▸ **SOURCE MATERIAL**:
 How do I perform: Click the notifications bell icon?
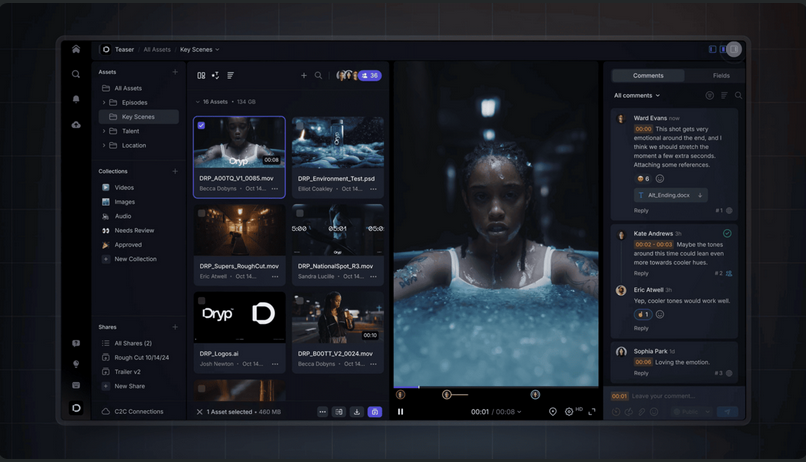75,99
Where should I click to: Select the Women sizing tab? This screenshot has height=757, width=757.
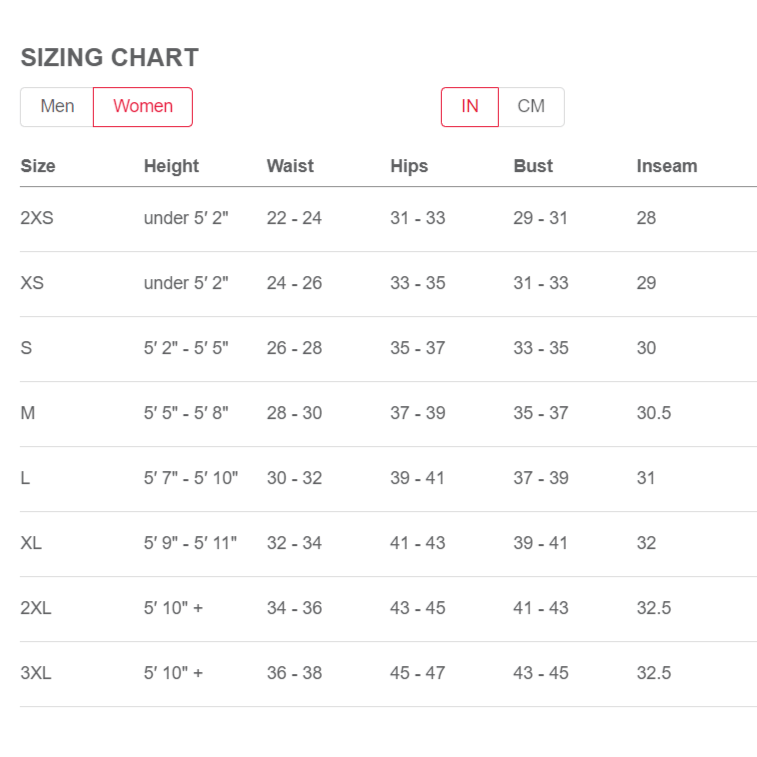143,107
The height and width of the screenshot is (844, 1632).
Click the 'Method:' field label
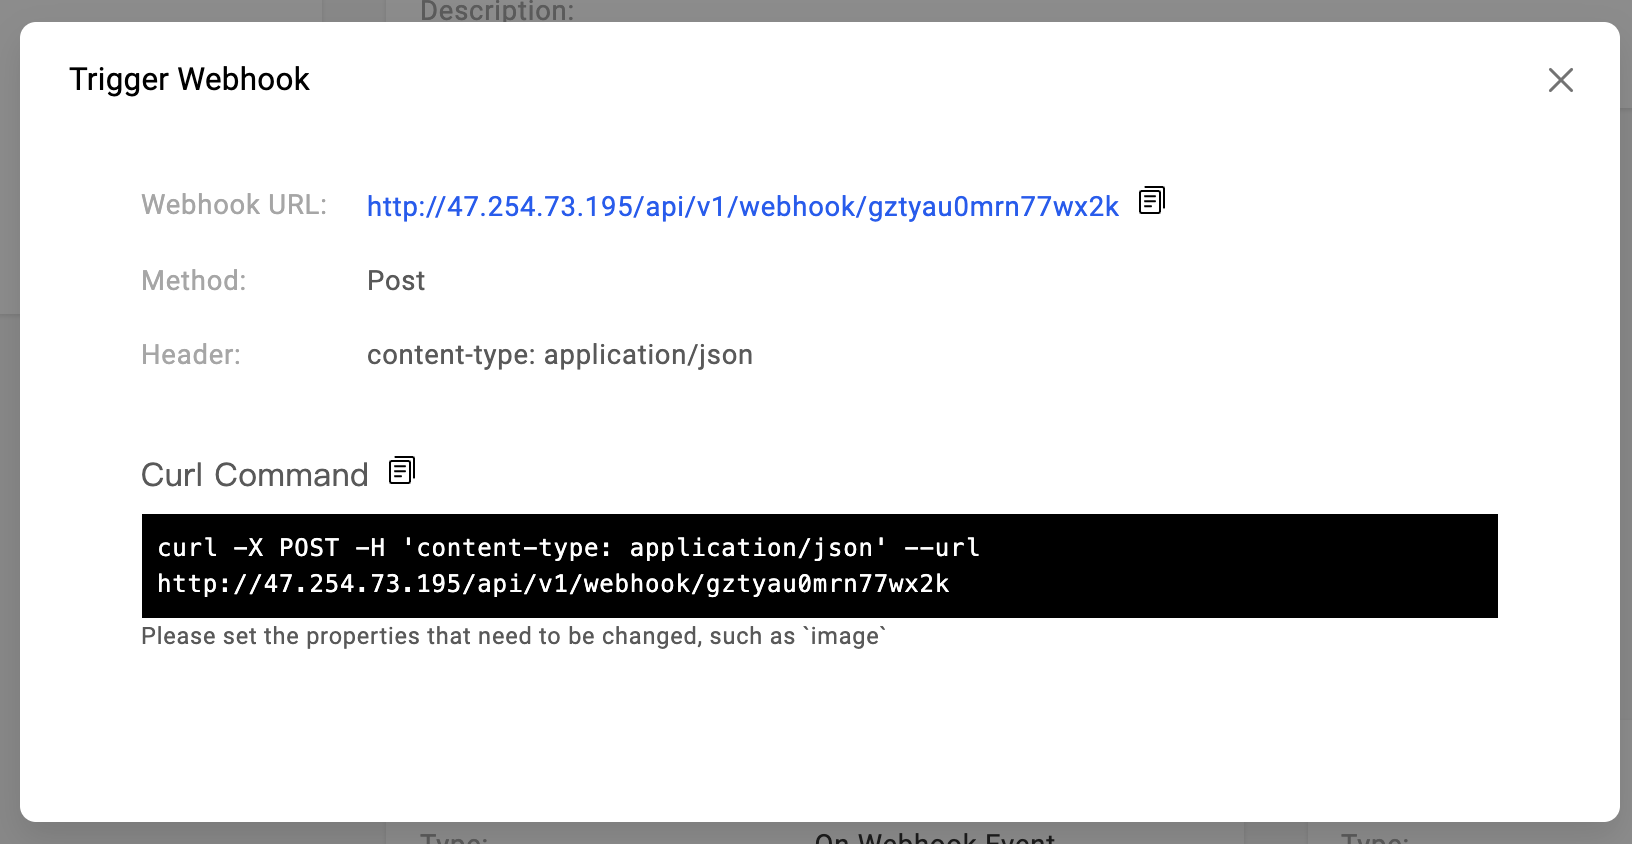click(x=193, y=281)
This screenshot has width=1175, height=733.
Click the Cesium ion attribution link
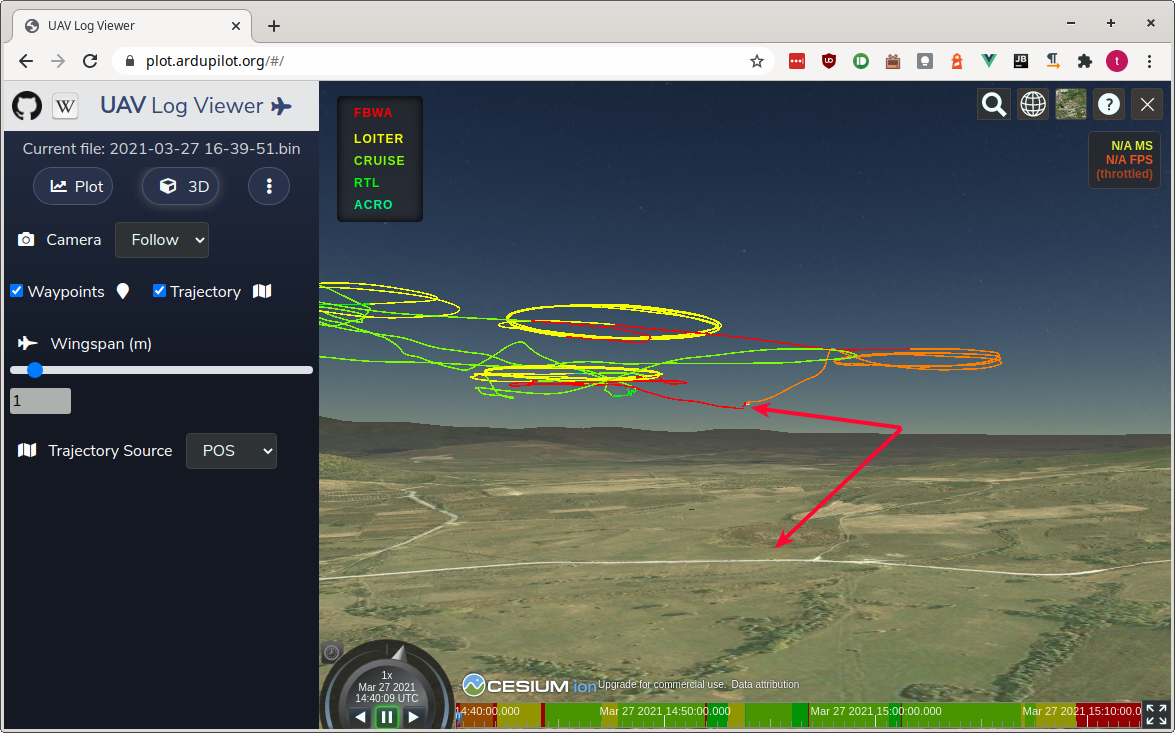tap(527, 685)

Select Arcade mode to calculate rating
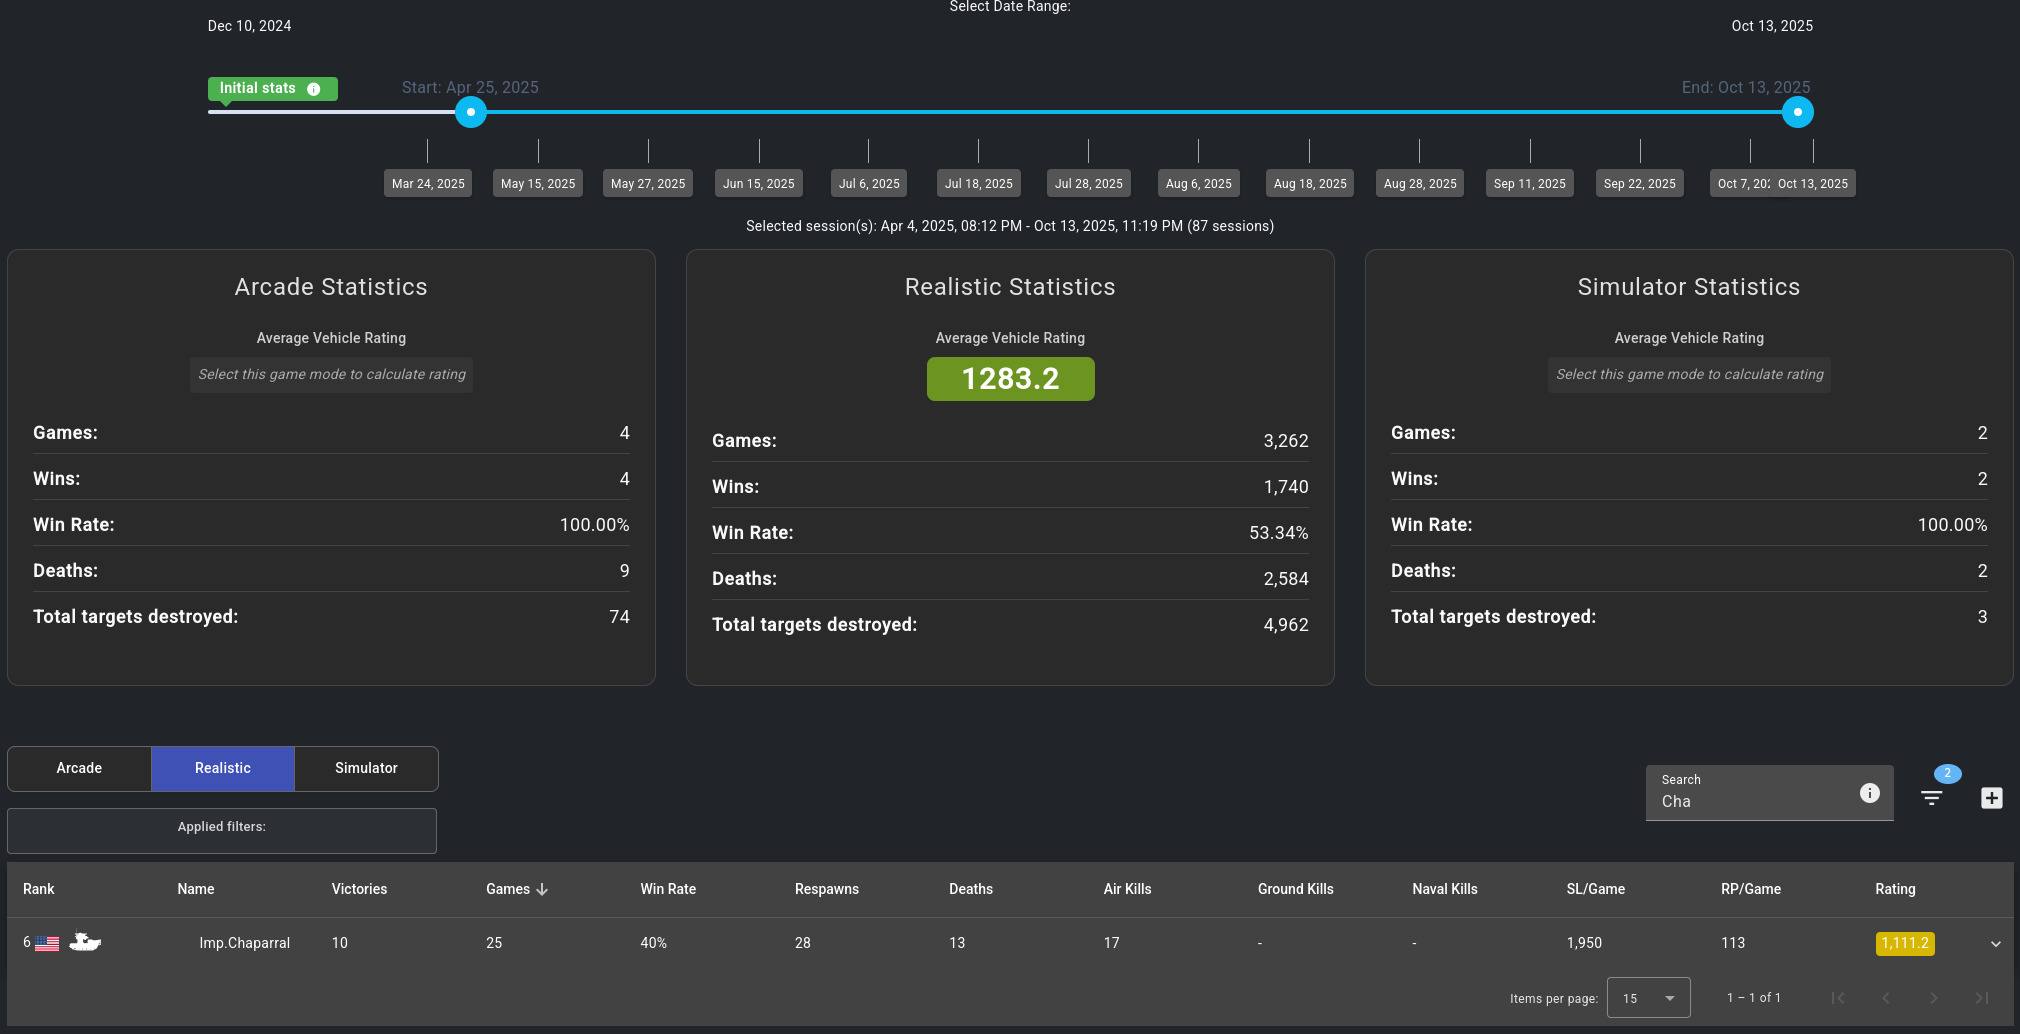[331, 375]
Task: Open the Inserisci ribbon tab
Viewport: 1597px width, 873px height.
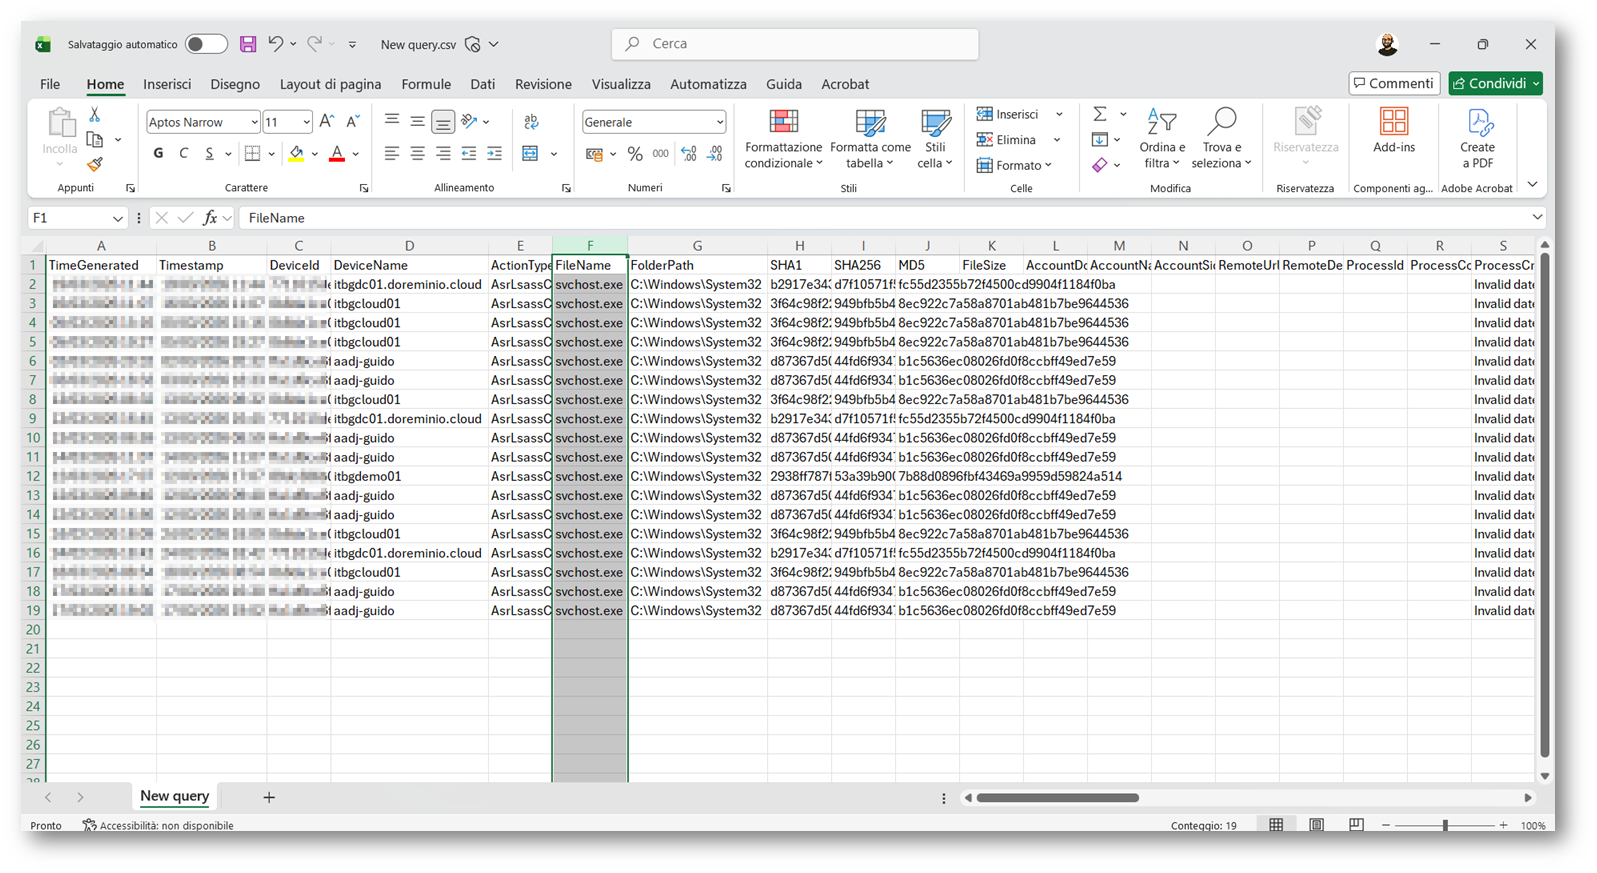Action: click(167, 84)
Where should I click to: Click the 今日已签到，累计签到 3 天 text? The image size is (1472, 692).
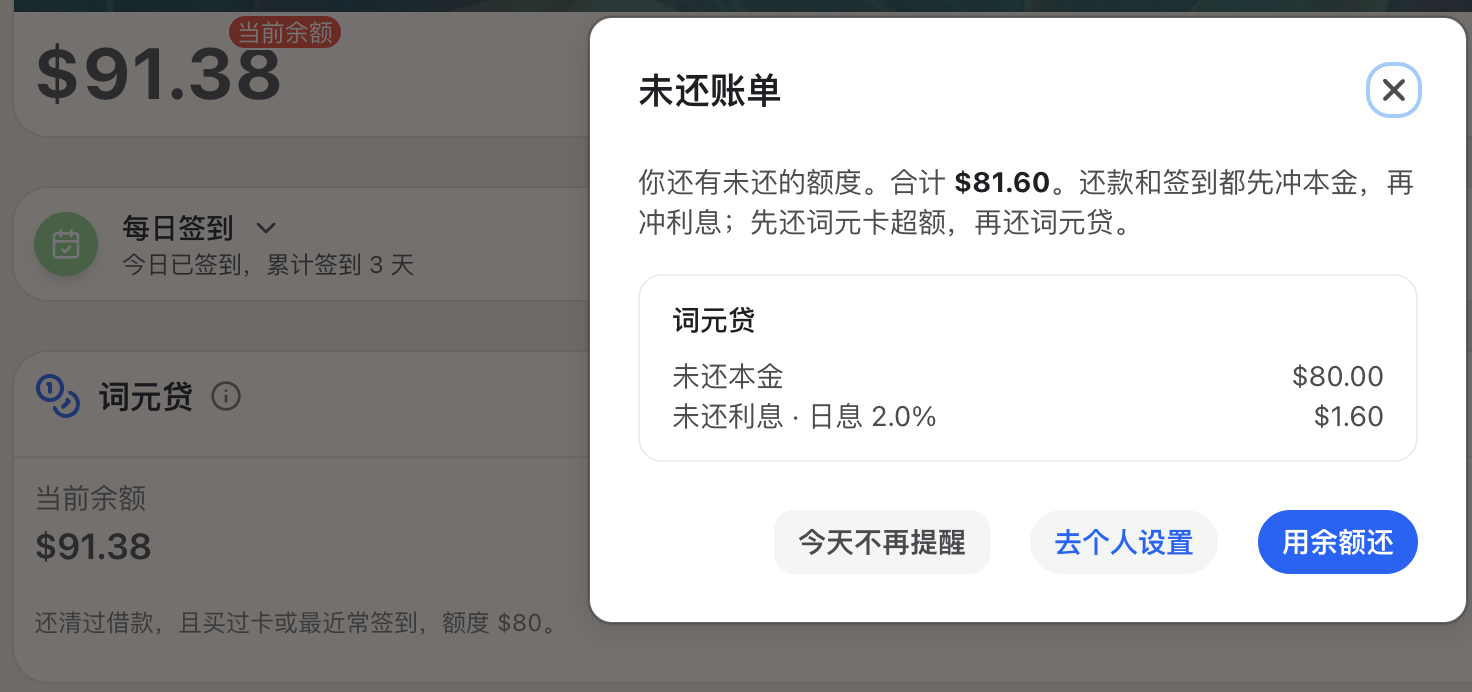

▸ **STATED EXERCISE**: Could you duplicate these entries line for line, leaving the pictures out of your copy?

▸ **TASK ANSWER**:
 How do I perform: Click the notifications bell icon?
75,99
Where should I click to: Select the Women sizing tab? This screenshot has height=757, width=757.
143,107
The height and width of the screenshot is (844, 1632).
Click the 'Method:' field label
click(x=193, y=281)
This screenshot has width=1175, height=733.
Click the Cesium ion attribution link
tap(527, 685)

Select Arcade mode to calculate rating
[331, 375]
Task: Open the Inserisci ribbon tab
Viewport: 1597px width, 873px height.
Action: click(167, 84)
Where should I click to: Click the 今日已签到，累计签到 3 天 text? The image size is (1472, 692).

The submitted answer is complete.